_Assignment_
Go to the line with "Task: Select author Gabi Kastenmüller" in the records below, then output it and each following line exactly, up to and including the line with "Image resolution: width=739". Skip pictures and add nothing.

********************

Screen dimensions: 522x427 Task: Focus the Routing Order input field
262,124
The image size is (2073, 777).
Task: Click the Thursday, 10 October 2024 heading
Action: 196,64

********************

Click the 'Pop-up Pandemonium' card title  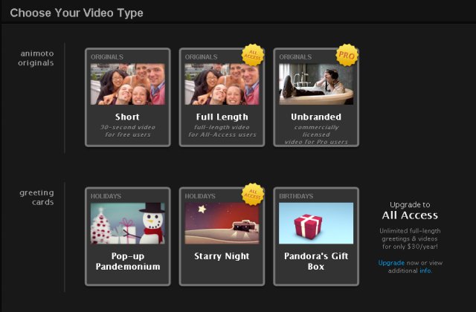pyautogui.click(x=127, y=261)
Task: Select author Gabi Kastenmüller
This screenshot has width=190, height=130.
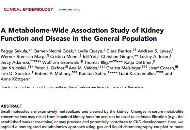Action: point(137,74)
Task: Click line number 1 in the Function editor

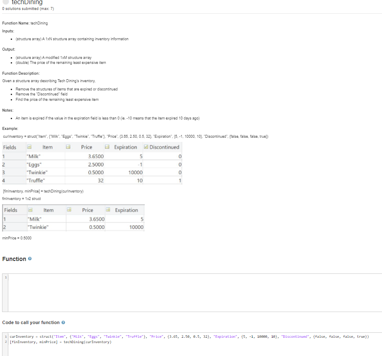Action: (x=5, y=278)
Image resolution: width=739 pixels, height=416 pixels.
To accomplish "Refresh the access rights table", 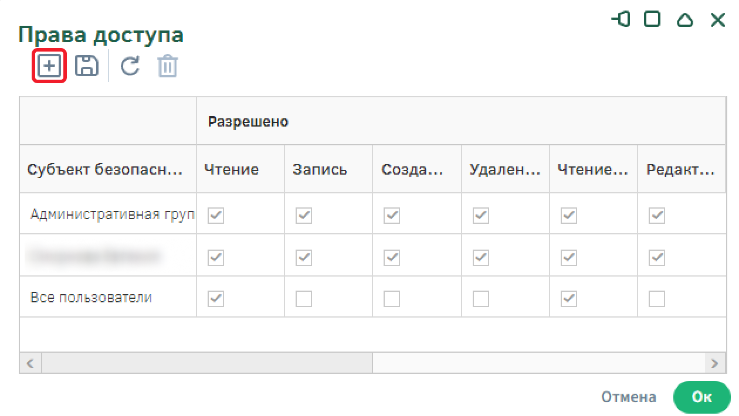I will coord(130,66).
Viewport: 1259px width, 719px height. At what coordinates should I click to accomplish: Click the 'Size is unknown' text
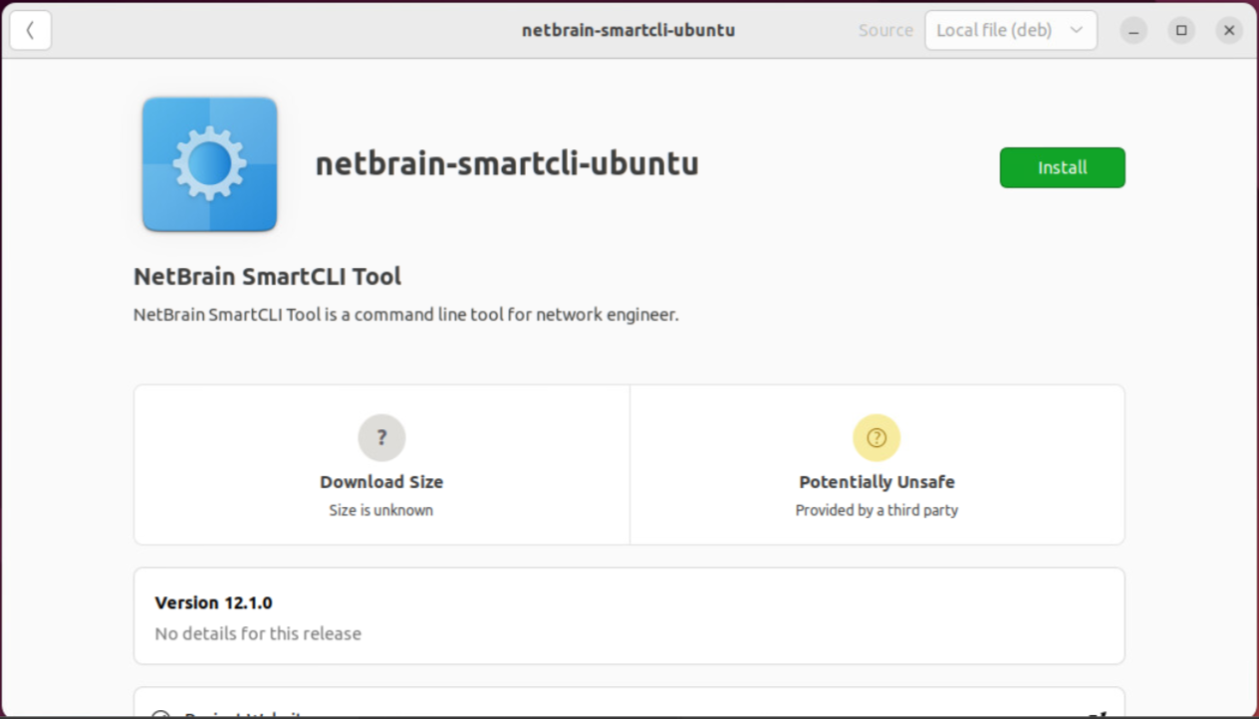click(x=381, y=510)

********************

_Answer to the exercise_
Task: Select author Gabi Kastenmüller
This screenshot has width=190, height=130.
Action: point(137,74)
Task: Click line number 1 in the Function editor

Action: (x=5, y=278)
Image resolution: width=739 pixels, height=416 pixels.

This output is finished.